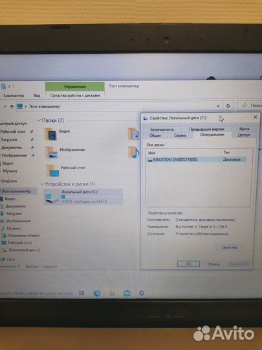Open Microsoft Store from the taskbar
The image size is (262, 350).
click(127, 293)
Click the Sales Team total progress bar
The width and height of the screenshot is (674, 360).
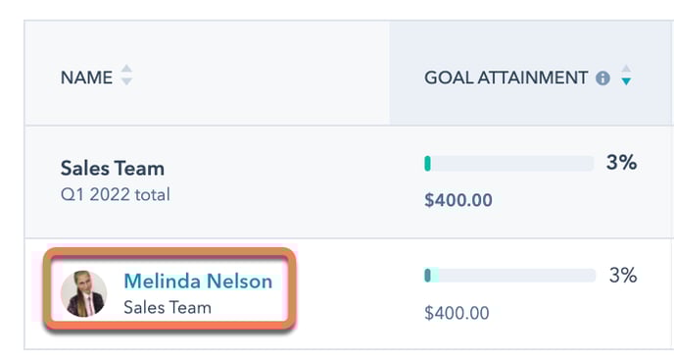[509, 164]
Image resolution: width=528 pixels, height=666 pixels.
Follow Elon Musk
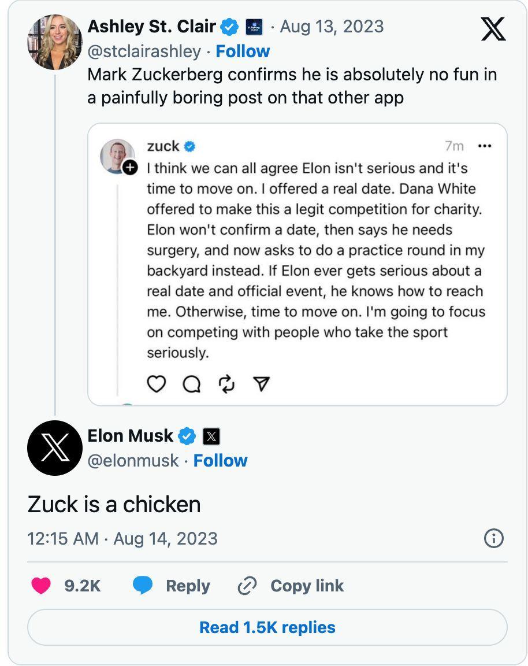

----

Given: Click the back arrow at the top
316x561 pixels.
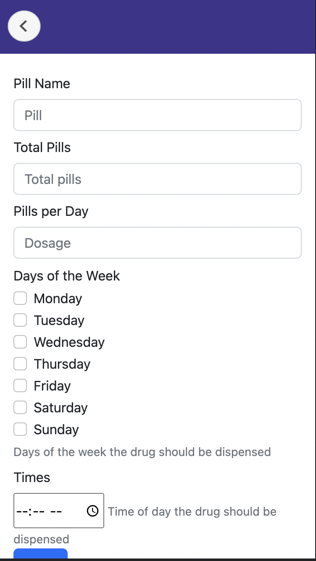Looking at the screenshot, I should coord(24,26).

----

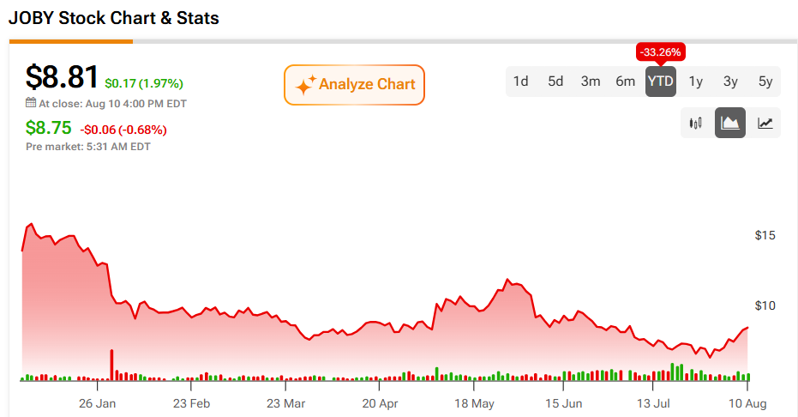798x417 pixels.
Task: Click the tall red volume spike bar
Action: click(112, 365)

----

* REQUIREMENT *
Give again the lines of the listing above that run from the one with "The width and" up to and including the one with "Follow Elon Musk". Keep them exact and omit the pictures.

* REPLY *
The width and height of the screenshot is (674, 360).
[509, 164]
Image resolution: width=528 pixels, height=666 pixels.
Follow Elon Musk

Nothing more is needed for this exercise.